In the first approximation, the results are usually reasonably robust and independent on this choice, so any heuristic or semi-heuristic choice works OK. However:
if we want to further improve the semi-heuristic "good enough" control or image processing techniques,
we must actually make the selection that would lead to an optimal fuzzy method.
Even if we know the exact optimality criterion, the resulting optimization problem is so complicatedly non-linear that, often, no known optimization techniques can be used. In many real-life situations, we do not even know the exact criterion: the relative quality of different controls or image processing techniques may be not by exact numerical criteria, but rather by expert opinions which are, themselves, fuzzy.
In this talk, we describe a general mathematical technique for solving such optimization problems. This technique is based on the group-theoretic (symmetry) methodology, a methodology which is one of the main successful tools of modern physics.
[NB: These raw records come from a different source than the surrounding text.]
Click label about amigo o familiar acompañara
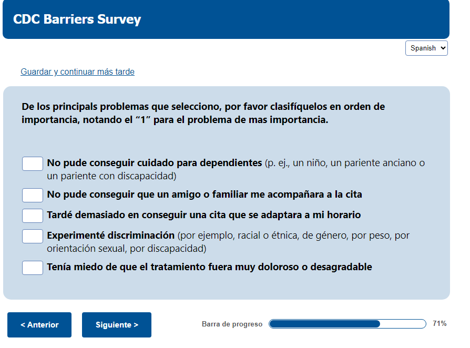 tap(204, 195)
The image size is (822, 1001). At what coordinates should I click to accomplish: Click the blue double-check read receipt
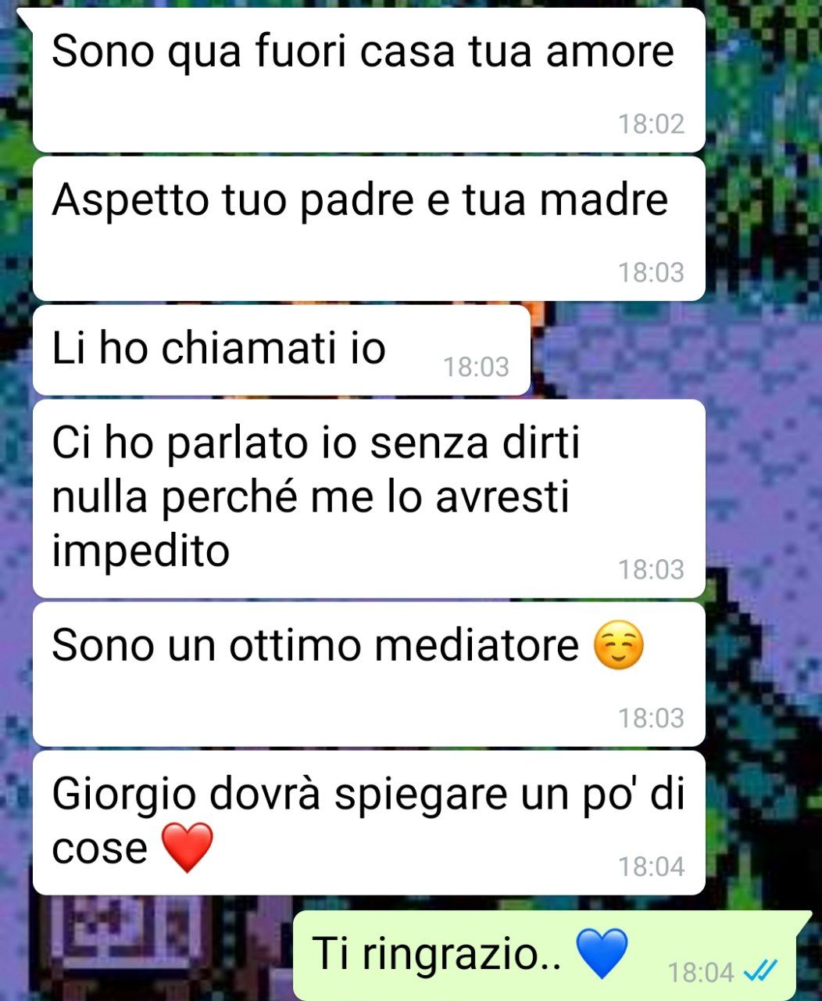coord(759,971)
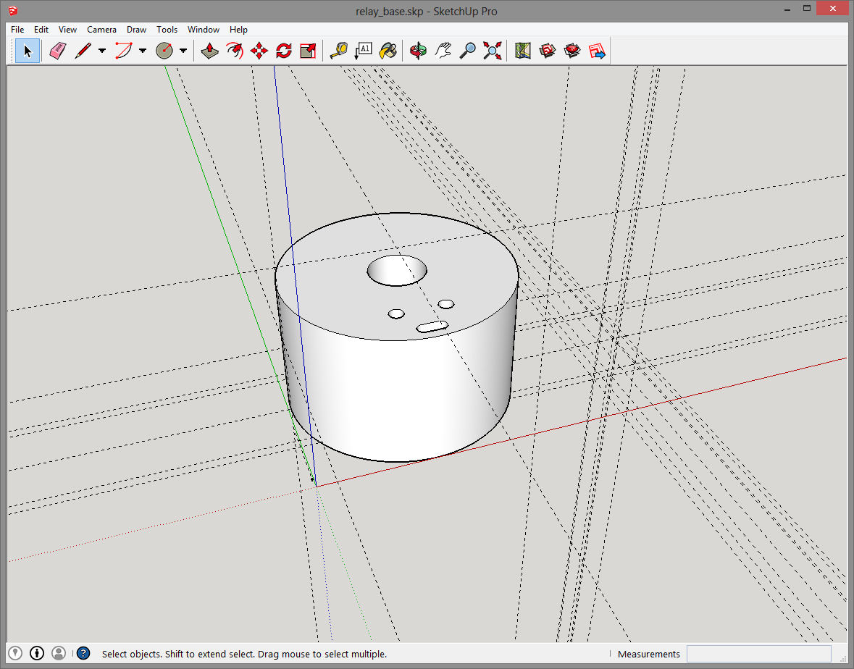Toggle the credits info status icon

click(37, 654)
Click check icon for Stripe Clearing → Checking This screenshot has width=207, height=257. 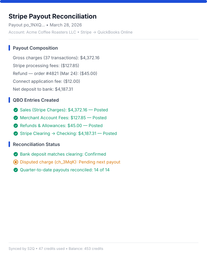coord(16,133)
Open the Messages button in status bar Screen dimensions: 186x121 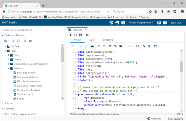pyautogui.click(x=154, y=119)
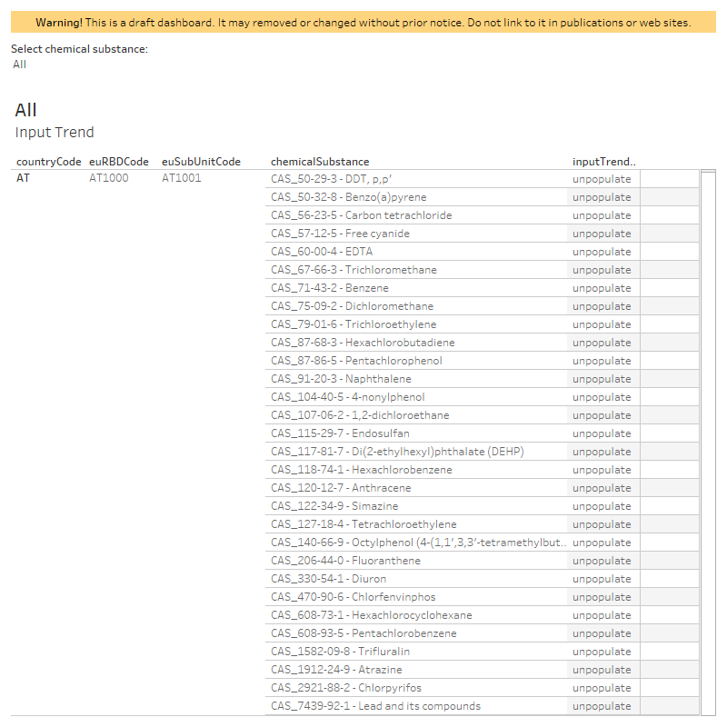
Task: Select the euSubUnitCode column header
Action: coord(201,162)
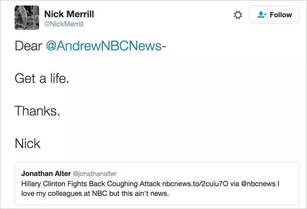The image size is (307, 209).
Task: Click the @NickMerrill handle
Action: pyautogui.click(x=64, y=24)
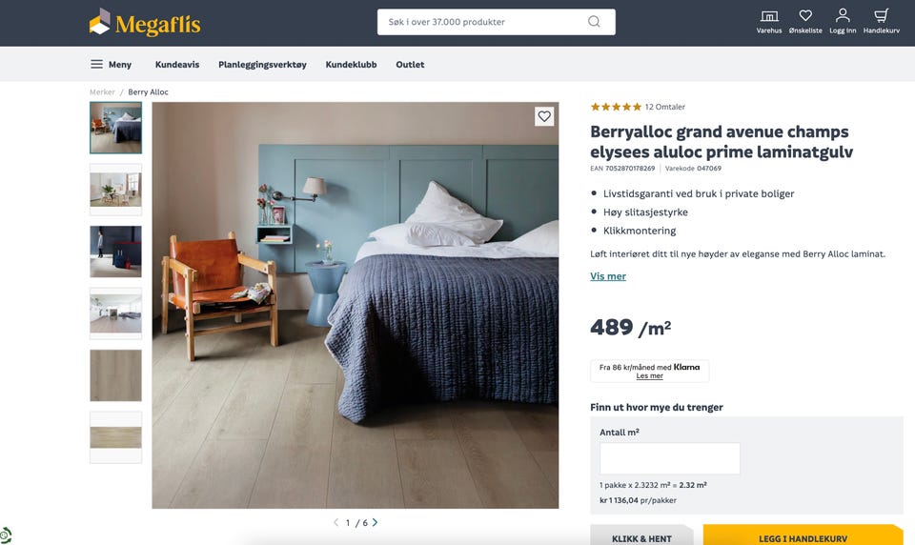Toggle the wishlist heart on product image

pos(544,116)
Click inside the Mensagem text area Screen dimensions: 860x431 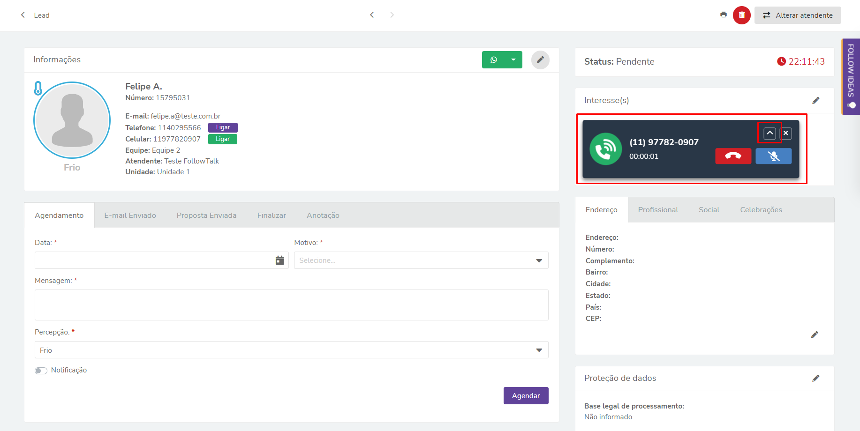(291, 305)
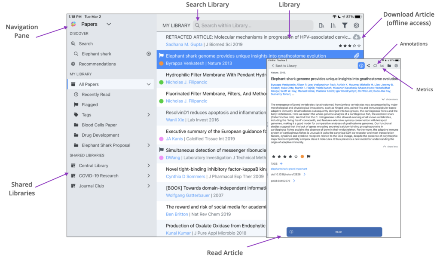Screen dimensions: 440x258
Task: Open the metrics chart icon
Action: pos(382,66)
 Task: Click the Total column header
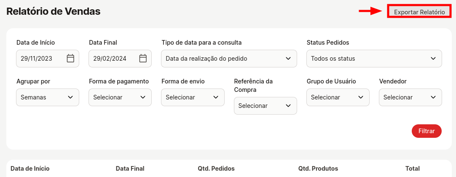412,169
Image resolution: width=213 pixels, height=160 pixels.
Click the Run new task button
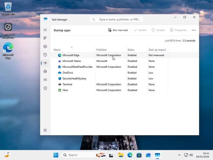[118, 30]
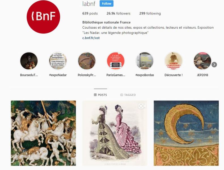Screen dimensions: 224x170
Task: Open the golden crescent moon post
Action: (186, 133)
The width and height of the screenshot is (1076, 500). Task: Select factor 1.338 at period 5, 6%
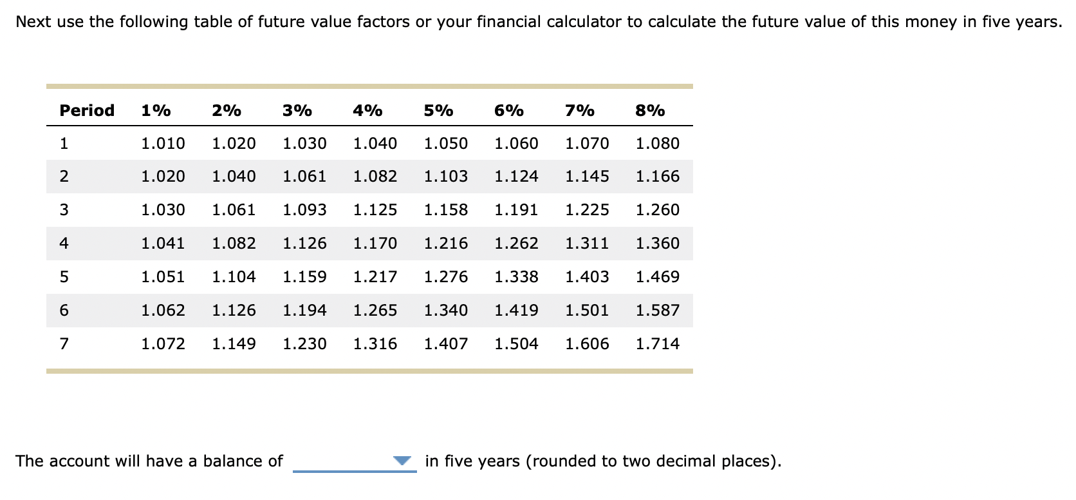point(517,276)
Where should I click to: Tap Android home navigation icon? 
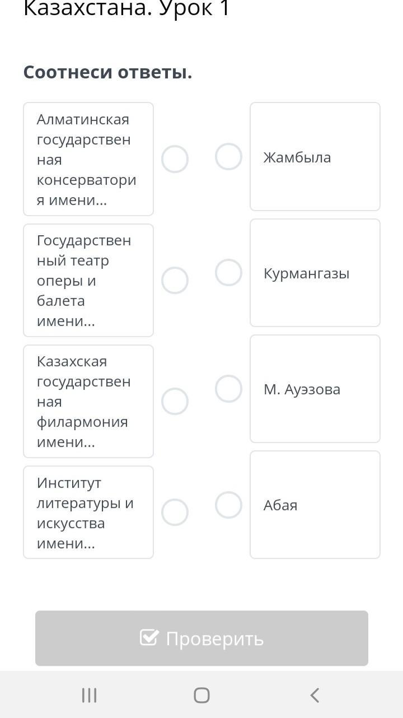[202, 695]
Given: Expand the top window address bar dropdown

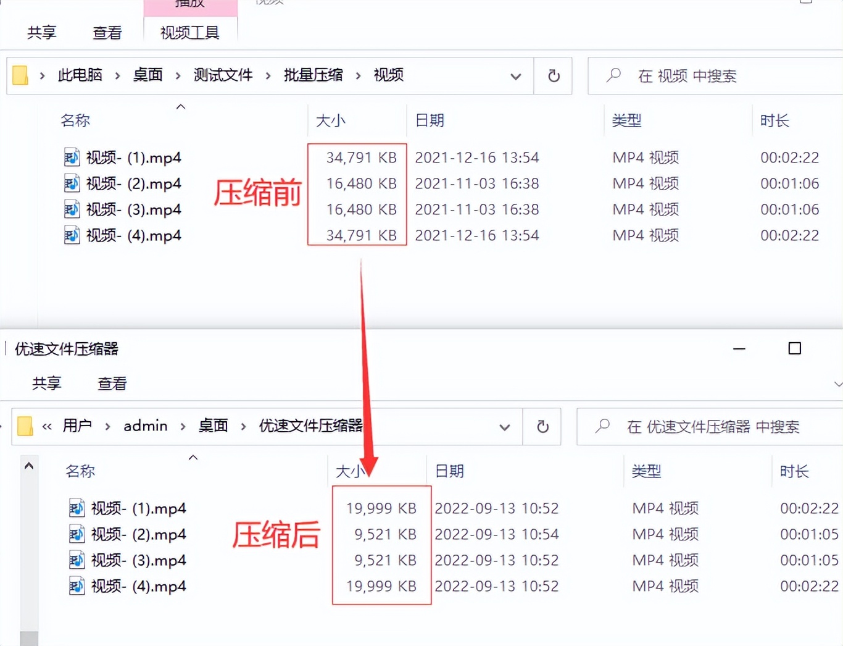Looking at the screenshot, I should 516,76.
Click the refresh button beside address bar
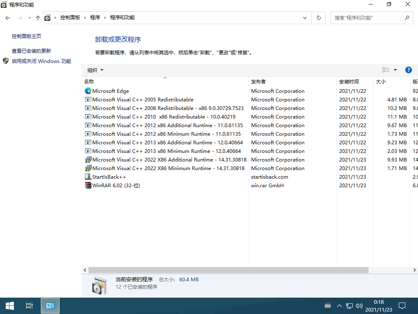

This methodology has lead us to the justification of many heuristic formulas in fuzzy logic, fuzzy control, neural networks, etc. (many examples are presented in our 1997 Kluwer book with H.T. Nguyen "Applications of continuous mathematics to computer science").
We also present new applications of this techniques, including applications:
to optimal fuzzy control, and
to optimal fuzzy image processing.
Comments
Technical Report: UTEP-CS-98-27
In: Basil Papadopoulos and Apostolos Syropoulos (eds.), Current Trends and Developments in Fuzzy Logic, Proceedings of the First International Workshop, Thessaloniki, Greece, October 16-20, 1998, pp. 1-62.